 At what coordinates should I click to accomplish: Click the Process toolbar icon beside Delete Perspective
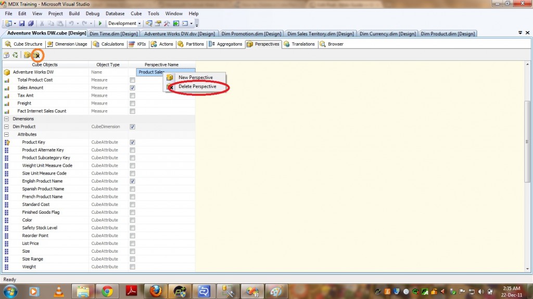click(6, 55)
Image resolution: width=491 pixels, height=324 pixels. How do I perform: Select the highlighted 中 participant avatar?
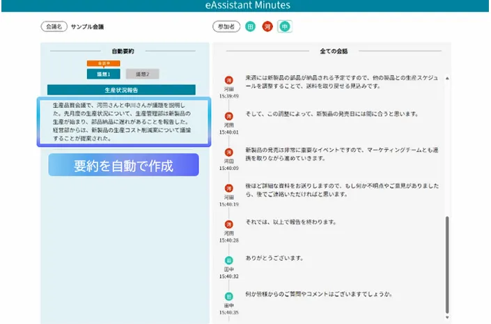(285, 26)
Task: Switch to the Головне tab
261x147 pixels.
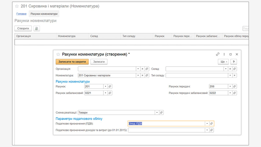Action: [x=22, y=14]
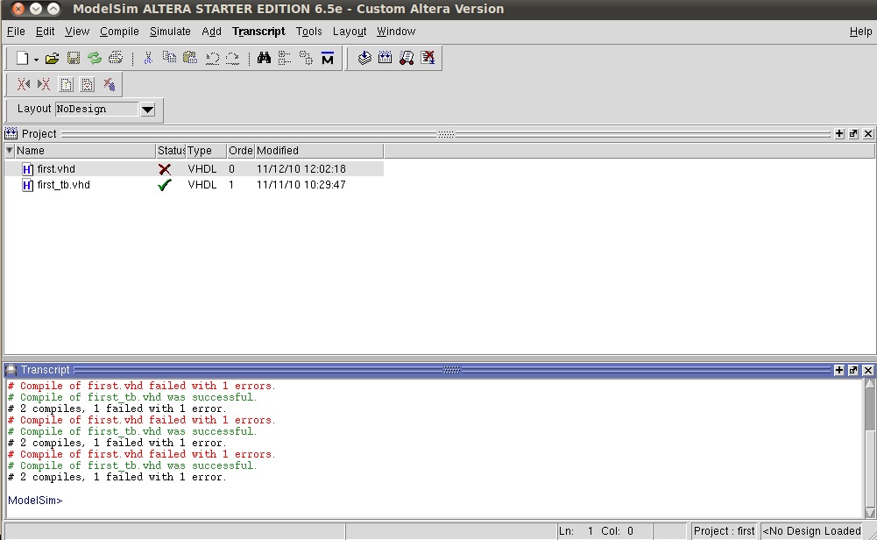Click the Type column header
The height and width of the screenshot is (540, 877).
200,151
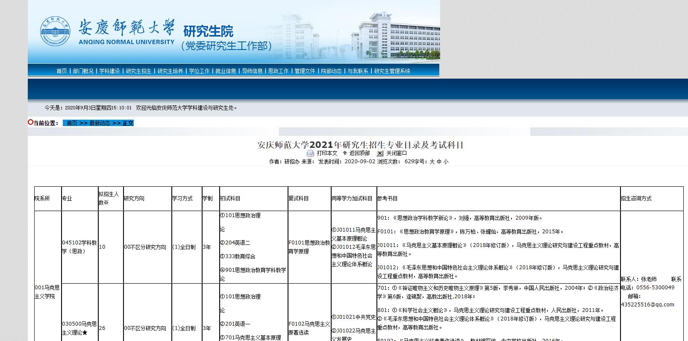Set font size to 小
This screenshot has width=688, height=341.
click(x=446, y=162)
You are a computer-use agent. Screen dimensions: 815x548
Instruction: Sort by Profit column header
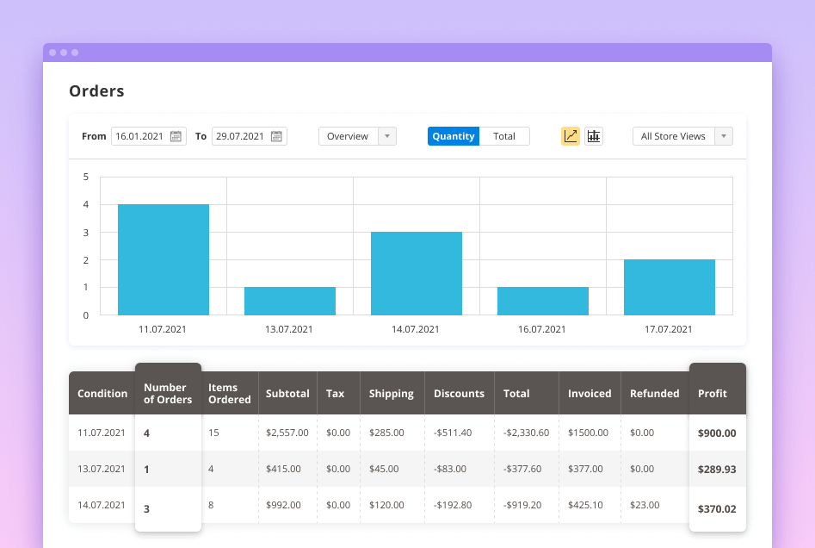pyautogui.click(x=713, y=394)
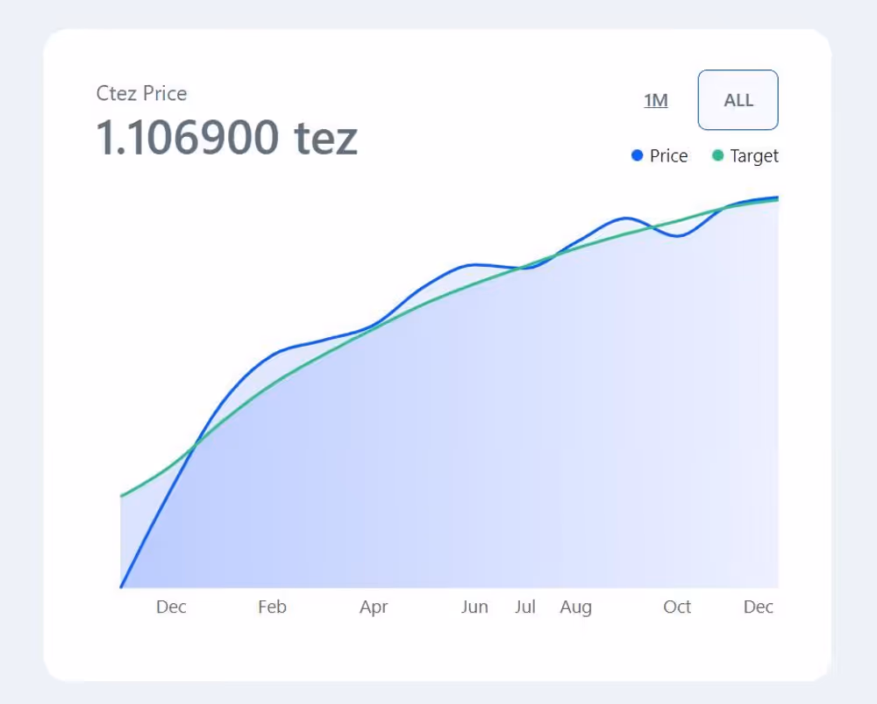This screenshot has width=877, height=704.
Task: Click the Oct label on the x-axis
Action: click(x=676, y=607)
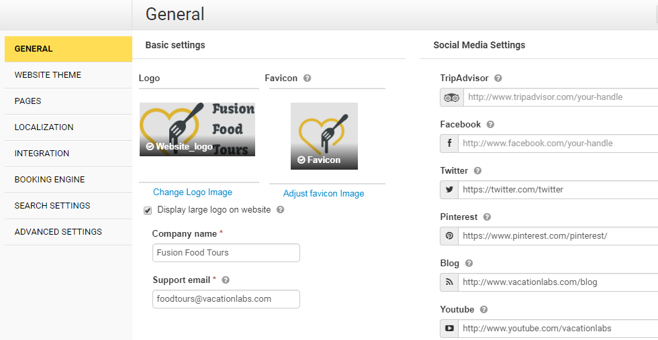
Task: Open help tooltip next to Favicon heading
Action: [307, 78]
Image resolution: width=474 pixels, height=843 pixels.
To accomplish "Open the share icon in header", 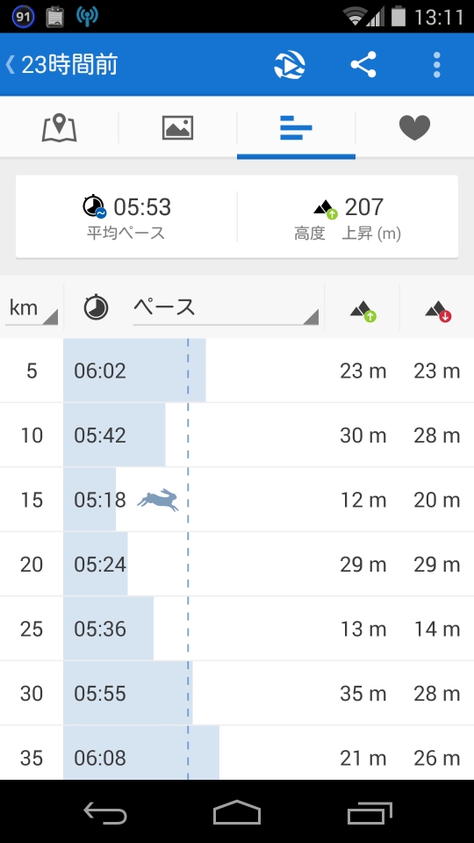I will click(363, 65).
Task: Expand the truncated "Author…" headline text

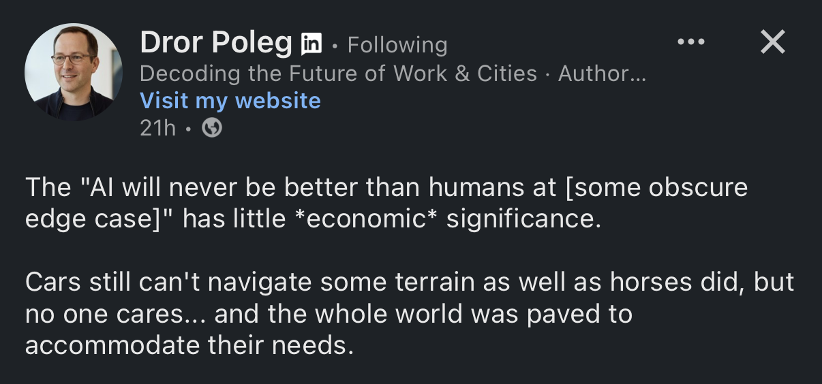Action: tap(601, 74)
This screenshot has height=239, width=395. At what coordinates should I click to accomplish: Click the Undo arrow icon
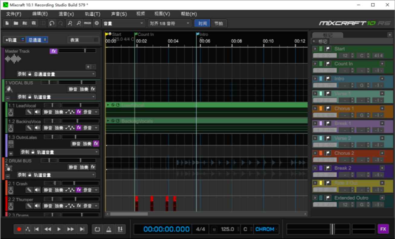click(52, 23)
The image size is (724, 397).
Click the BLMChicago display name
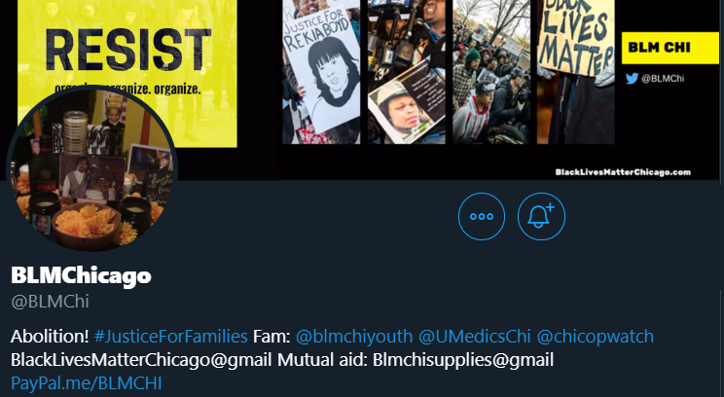[81, 275]
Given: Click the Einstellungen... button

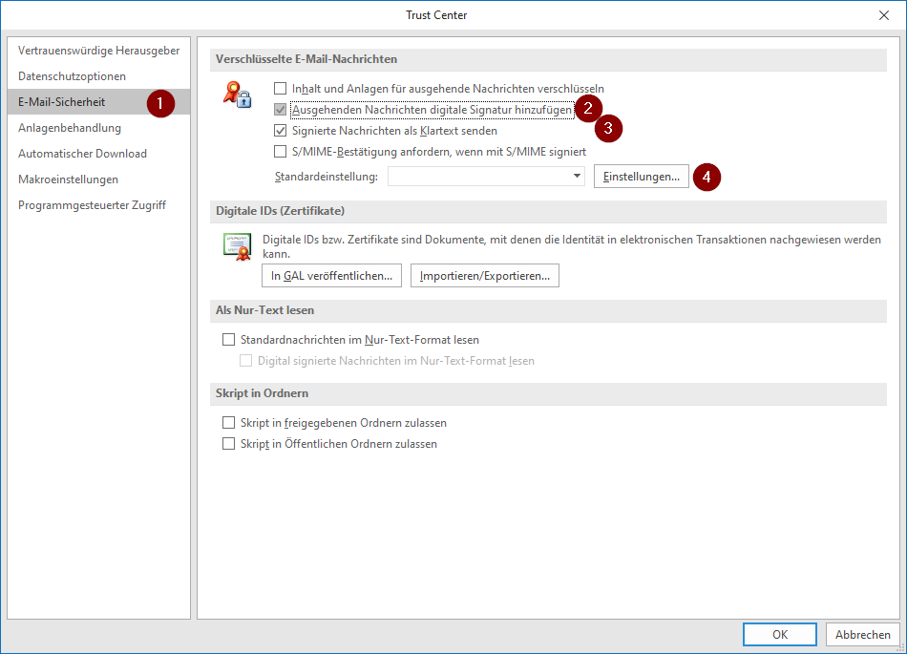Looking at the screenshot, I should (x=642, y=177).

EXERCISE DIRECTIONS: In the listing, find the line containing "Click the BLMChicago display name" and repeat it and every later line through the last one, word for word, excluding the pictures.

EXPECTED ANSWER:
Click the BLMChicago display name
[81, 275]
Given: Click the Einstellungen... button

Looking at the screenshot, I should (x=642, y=177).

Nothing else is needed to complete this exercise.